Quando o filme virou
realidade, terminamos o processo de casting e foi aí que atores como Viggo
Mortensen,Amy Adams, Steve Buscemi e Alice Braga entraram no filme. Viggo chegou
com as roupas do personagem, a máquina de escrever, o revolver idêntico àquele
utilizado por Burroughs. Ele também sugeriu uma serie de cenas adicionais, que
improvisamos em Nova Orleans. Amy Adams é uma atriz excepcional, da mesma
família de Viggo. E Alice entrou com coração e alma no filme, deu vida a uma
personagem luminosa, exatamente como eu havia imaginado.
A equipe técnica
é em grande parte a mesma de Diarios de Motocicleta. O roteiro de Jose Rivera,
luz e câmera de Eric Gautier, direção de arte de Carlos Conti e trilha sonora de
Gustavo Santaolalla.
Como você resolveu o problema de colocar na tela
toda a pulsação que se sente ao se ler Kerouac, aquele ritmo intenso, frenético
mesmo?
É um filme que alterna momentos de aceleração com momentos em que
o tempo parece suspenso, para acentuar a dor dos personagens. Era imprescindível
fazer jus à espontaneidade, à improvisação que caracterizam o texto. O escritor
Roberto Muggiati fala que a máquina de escrever era, para Kerouac, como a
extensão do próprio corpo. E que ele entregava-se aos seus longos períodos como
um saxofonista improvisando. Essa intensidade, era necessária reencontrá-la no
filme.
O livro é sintomático daquela época, anos 1950, imediato
pós-guerra, juventude perdida, a era beatinik, pré-hippie, pré- movimentos
políticos de 1968. Como você acha que esse material se liga à nossa era atual,
que parece mais de desencanto morno do que de revolta?
On the Road prega
a importância de se viver à flor da pele, e não por procuração. O oposto da
tele-realidade. Ainda faz sentido se mover, ver com seus próprios olhos, em um
momento em que o tempo e a geografia foram implodidos, como Jia Zhang-Ke mostra
esplendidamente em “O Mundo”? Uma possível resposta: nos últimos anos, fui
diversas vezes a Patagônia para filmar ou fazer locações. Experimentei o frio, a
aridez, me senti infinitamente pequeno no meio daquela imensidão. Tudo isso cria
uma relação inesquecível com aquele meio-ambiente, o oposto do que teria
acontecido se eu tivesse tido a experiência de olhar aquela geografia pela tela
da televisão. Nada substitui a experiência.
Como foi a escolha de
locações, que me parece devem ser muito importantes para recriar a ambiência
daqueles anos e daquele tipo de mentalidade?
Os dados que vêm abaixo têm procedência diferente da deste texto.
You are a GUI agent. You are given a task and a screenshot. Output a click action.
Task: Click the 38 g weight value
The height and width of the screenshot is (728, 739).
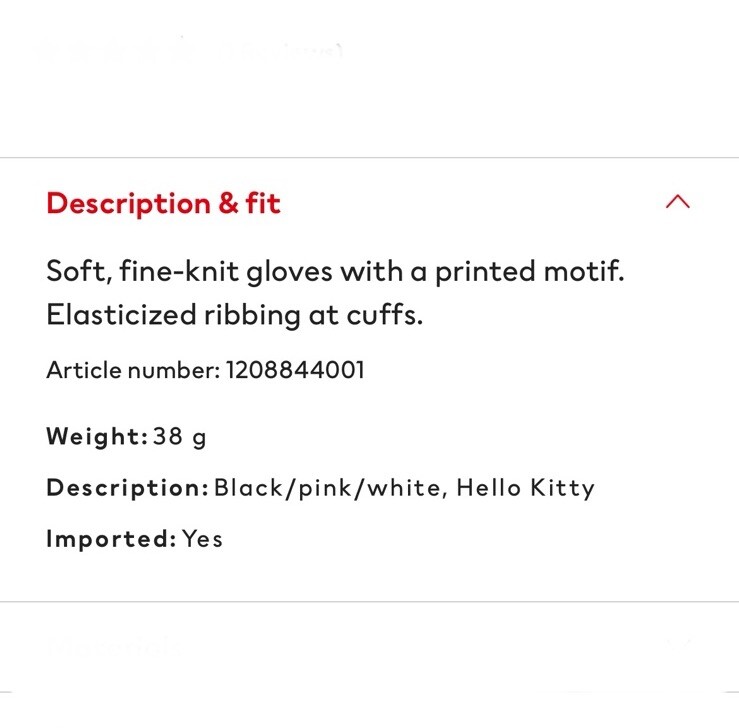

Bem mais difícil de que para
Diários de Motocicleta, porque a América Latina ainda é, em muitos pontos, uma
ultima fronteira. Para fazer On the Road, tivemos que rodar três ou quatro vezes
mais, ir ainda mais longe. No total, 100.000 kms para tentar encontrar uma
geografia virgem, que pudesse transmitir a ideia de que aqueles jovens estavam
em busca da ultima fronteira norte-americana. Para isso, foi preciso desviar
constantemente dos centros urbanos que hoje se parecem, todos, banalizados pelos
Wal-Marts e McDonalds.
Os beats plantaram as sementes de uma revolução
comportamental que, de certa forma, criou o nosso mundo de hoje. Será que a sua
mensagem não se encontra atenuada neste nosso mundo já meio envelhecido e que
não se espanta diante de nada? Ou ainda eles mantêm seu poder de
corrosão?
On the Road iniciou uma revolução comportamental cuja
reverberação pode ser sentida até hoje. Eduardo Bueno lembra com toda razão que
não existiria Bob Dylan sem On the Road, não existiria Leonard Cohen ou Neal
Young sem os poetas beat. Vivemos recentemente a mesma cultura do medo dos anos
do macarthismo. Será que estamos tão distantes dessa época? Em alguns sentidos,
sim, em outros não. Foi essa percepção que nos fez procurar realizar um filme
que não estivesse situado em um tempo distante, e que fosse
contemporâneo.
Em termos de distribuição internacional: à parte o
Festival de Cannes, o filme já tem data para estreia mundial? E no
Brasil?
O filme estreia na França e em diversos outros países europeus no
dia 23 de maio. Outras estreias acontecerão até final de setembro, quando o
filme chega à Inglaterra. No Brasil, a estreia acontecerá no dia 15 de
junho.
Acha que ele será entendido de maneira diferente nos EUA, na
Europa e no Brasil?
Sim, da mesma forma com que Diários de Motocicleta
foi entendido de forma diferente dependendo da latitude. A leitura de Diários na
Argentina, em Cuba ou nos Estados Unidos não poderia ser a mesma. Identicamente,
deve-se imaginar que a leitura de On the Road deve variar bastante da Europa
para os Estados Unidos, ou para América Latina. É importante notar, alias, que
países como França e Itália abraçaram Kerouac, Ginsberg e os poetas beat muito
cedo, como eles também fizeram com os músicos de jazz dos anos 40, no momento em
que esses mesmos poetas ainda não eram devidamente reconhecidos no seu país de
origem. Mais especificamente com relação a Kerouac, o escritor Barry Gifford,
autor de uma excelente biografia oral chamada “O livro de Jack”, nos lembra que
no final dos anos 70 e inicio dos anos 80 era difícil encontrar livros de
Kerouac nas livrarias norte-americanas. Na Europa, acontecia o
contrário.
Como autor, você teve total liberdade de fazer o filme como
melhor lhe pareceu ou houve alguma injunção por parte da produção?
O
filme foi financiado de forma independente pela produtora francesa Mk2, pelo
Film Four (a mesma companhia independente inglesa que já havia financiado
Diarios de Motocicleta) e pela pré-compra possibilitada por diversos pequenos
distribuidores europeus. Da mesma forma como aconteceu com Diários, tive o corte
final do filme. As dificuldades maiores estiveram ligadas ao orçamento
disponível para fazer um filme tão complexo quanto esse, mas muitas vezes essas
limitações funcionaram a favor do filme e não contra.